Le storie, che incrinano l’ordine delle cose, s’intrecciano con spunti biografici fra realtà e invenzione creativa. Così Marzia, in “Aroma amaro”, va a casa della sua campagna cui è morto il padre rendendosi utile nel fare il caffè, tanti caffè, alla fine è stanca e vorrebbe sedersi ma lì “non ha nessun ruolo”. Tuttavia scopre che la madre, turbata dalla visita dell’amante del marito, sa tutto della sua relazione con la figlia e la considera parte della famiglia. Può finalmente sedersi, sollevata: “gli amori segreti crescono a metà, come le piante lontano dal sole”.

Negli appunti finali, l’autrice, inseguendo gli andirivieni del ricordare, fra memorie d’infanzia, liti dei genitori, prime esperienze lesbiche, rievoca il periodo (1992) in cui – per lo sciopero dei tabaccai – sparirono le sigarette quando viveva in una soffitta a San Frediano: con lo sciopero dei tabacchi in un mondo “a fumetti senza fumetti”, capisce di essere dipendente dalle sigarette, dalle ‘sue’ sigarette, le Diana Rosse ed è pronta a tutto, con alcuni amici, per riuscire a trovarle, una specie di caccia al tesoro. Nel dare attenzione a situazioni marginali, aggiunge così “stralci” autobiografici, perché – come sottolinea – “più passa il tempo” e più sente di “assomigliare” a ogni personaggio narrato.

L’autobiografia è ormai una categoria instabile, mobile, permeabile: è il luogo dove l’io viene colto nella molteplicità di forme che, senza mai disporsi in un ordine preciso, manifestano una identità multipla e diversificata. Perché la memoria ha un rapporto paradossale con il passato: pretende di custodirlo mentre non fa altro che deformarlo, ma è la verità di chi scrive. E d’altra parte, come dice Ricoeur, “una memoria senza lacune sarebbe, per la coscienza desta, un fardello insopportabile”. Perciò ogni grafia del sé è specchio/ritratto di una donna che si rivela leggendosi/guardandosi.

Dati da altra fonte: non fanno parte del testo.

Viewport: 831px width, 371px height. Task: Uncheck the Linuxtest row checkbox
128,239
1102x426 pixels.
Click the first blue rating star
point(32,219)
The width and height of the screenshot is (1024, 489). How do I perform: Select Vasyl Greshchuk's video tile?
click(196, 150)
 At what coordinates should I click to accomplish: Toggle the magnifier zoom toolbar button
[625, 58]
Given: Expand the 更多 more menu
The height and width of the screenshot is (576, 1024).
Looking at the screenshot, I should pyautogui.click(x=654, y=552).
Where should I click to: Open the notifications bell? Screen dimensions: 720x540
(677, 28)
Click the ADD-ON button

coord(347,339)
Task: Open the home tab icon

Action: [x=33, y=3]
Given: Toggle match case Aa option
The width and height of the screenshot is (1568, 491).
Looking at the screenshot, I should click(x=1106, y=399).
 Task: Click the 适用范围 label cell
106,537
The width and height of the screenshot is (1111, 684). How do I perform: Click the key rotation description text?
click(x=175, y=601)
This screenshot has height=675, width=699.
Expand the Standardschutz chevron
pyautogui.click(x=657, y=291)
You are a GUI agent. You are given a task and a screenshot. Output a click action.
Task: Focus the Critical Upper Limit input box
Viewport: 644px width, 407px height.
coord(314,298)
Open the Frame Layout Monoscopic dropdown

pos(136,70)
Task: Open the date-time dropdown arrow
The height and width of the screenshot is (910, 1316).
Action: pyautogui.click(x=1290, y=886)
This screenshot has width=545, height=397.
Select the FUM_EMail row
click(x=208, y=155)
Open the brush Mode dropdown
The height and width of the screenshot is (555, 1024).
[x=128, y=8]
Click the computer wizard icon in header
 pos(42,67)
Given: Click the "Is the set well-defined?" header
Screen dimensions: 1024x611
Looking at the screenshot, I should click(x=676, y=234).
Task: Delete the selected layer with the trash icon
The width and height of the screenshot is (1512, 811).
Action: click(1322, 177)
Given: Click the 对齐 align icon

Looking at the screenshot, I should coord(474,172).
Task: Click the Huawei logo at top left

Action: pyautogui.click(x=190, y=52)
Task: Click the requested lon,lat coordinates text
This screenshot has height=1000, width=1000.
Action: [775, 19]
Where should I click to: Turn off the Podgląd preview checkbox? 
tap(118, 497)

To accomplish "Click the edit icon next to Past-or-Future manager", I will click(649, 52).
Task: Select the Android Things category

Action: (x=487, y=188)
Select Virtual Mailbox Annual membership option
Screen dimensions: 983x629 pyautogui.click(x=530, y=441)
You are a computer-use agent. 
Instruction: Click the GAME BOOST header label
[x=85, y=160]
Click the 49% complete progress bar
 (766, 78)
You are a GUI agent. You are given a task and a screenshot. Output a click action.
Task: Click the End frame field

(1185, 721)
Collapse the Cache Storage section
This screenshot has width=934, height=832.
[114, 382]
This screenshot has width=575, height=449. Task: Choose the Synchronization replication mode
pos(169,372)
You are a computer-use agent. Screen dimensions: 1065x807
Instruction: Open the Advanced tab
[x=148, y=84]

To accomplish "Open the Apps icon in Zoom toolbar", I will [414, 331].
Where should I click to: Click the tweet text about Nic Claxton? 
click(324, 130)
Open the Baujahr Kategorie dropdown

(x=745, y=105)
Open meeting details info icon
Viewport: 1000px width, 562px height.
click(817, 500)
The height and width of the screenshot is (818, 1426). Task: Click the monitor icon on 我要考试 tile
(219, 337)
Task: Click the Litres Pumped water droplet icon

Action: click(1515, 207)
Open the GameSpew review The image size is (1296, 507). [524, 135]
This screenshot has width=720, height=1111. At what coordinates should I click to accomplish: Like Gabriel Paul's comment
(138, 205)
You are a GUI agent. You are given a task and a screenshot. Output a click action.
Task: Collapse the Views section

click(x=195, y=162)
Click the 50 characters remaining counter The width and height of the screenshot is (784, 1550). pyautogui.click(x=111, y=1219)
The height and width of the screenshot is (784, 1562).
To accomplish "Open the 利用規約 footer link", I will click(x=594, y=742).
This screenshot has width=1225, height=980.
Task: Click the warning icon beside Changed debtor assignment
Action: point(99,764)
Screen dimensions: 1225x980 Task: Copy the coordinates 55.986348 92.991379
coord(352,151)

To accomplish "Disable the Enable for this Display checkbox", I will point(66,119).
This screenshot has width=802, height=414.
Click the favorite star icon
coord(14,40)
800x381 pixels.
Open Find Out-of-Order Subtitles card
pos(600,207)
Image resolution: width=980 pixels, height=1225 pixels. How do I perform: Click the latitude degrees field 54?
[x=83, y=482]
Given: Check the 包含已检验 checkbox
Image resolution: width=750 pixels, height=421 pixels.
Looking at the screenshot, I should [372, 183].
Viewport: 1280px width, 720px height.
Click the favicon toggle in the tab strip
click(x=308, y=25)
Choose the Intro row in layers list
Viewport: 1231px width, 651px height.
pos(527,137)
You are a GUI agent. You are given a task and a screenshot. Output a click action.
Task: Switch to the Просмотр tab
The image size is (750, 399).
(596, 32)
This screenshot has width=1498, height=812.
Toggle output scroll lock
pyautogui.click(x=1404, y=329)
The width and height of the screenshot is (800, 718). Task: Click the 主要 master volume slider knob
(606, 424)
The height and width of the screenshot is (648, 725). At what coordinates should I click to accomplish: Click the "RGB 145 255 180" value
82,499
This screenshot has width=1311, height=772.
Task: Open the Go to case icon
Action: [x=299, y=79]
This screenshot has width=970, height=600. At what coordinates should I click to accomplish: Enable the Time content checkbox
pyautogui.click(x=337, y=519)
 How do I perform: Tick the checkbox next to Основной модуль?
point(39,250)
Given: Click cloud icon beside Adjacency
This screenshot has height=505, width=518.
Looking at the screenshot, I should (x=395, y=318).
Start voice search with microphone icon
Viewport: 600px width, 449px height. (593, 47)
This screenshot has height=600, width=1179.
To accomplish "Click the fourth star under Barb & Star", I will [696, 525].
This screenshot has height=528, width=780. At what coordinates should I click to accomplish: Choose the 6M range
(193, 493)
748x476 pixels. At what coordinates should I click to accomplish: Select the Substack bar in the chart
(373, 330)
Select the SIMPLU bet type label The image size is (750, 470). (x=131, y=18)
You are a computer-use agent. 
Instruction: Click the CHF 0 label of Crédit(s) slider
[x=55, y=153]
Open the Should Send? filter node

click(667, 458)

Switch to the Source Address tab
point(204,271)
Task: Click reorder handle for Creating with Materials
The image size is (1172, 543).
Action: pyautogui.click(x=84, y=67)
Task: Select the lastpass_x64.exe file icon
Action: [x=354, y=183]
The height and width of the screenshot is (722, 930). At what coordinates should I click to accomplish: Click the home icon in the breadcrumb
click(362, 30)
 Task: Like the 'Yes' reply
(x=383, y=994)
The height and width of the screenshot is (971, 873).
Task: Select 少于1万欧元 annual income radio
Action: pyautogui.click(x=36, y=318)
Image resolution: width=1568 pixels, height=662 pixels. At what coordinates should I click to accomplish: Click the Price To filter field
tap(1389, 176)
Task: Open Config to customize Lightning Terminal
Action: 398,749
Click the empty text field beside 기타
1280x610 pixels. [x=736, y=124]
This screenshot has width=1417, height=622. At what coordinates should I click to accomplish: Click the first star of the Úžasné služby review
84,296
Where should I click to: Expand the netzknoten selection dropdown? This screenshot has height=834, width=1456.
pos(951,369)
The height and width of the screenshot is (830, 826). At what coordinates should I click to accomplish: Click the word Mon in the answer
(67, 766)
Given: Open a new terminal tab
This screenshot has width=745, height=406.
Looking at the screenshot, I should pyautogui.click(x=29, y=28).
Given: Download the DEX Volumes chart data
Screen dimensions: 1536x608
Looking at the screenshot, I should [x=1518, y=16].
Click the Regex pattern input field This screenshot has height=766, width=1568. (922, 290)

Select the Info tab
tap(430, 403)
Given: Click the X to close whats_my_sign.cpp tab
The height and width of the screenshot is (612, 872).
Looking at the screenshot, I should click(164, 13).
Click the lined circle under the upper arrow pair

E in questo guardarsi, scrivere vuol forse dire per Paola Presciuttini tenersi ancorata alla realtà dando voce anche alle sofferenze ignorate dalla politica ufficiale, visibilità agli “spauracchi che la società rinchiude nello stigma del pregiudizio”, un modo di sottolineare la complessità del mondo suscitando interrogativi e problemi in chi legge.

Clotilde Barbarulli

 

Paul Ricœur, Ricordaredimenticare, perdonare. L’enigma del passato, 2004.

Anna Maria Ortese, Corpo celeste, 1997.

Clara Sereni, Taccuino di un’ultimista, 1998.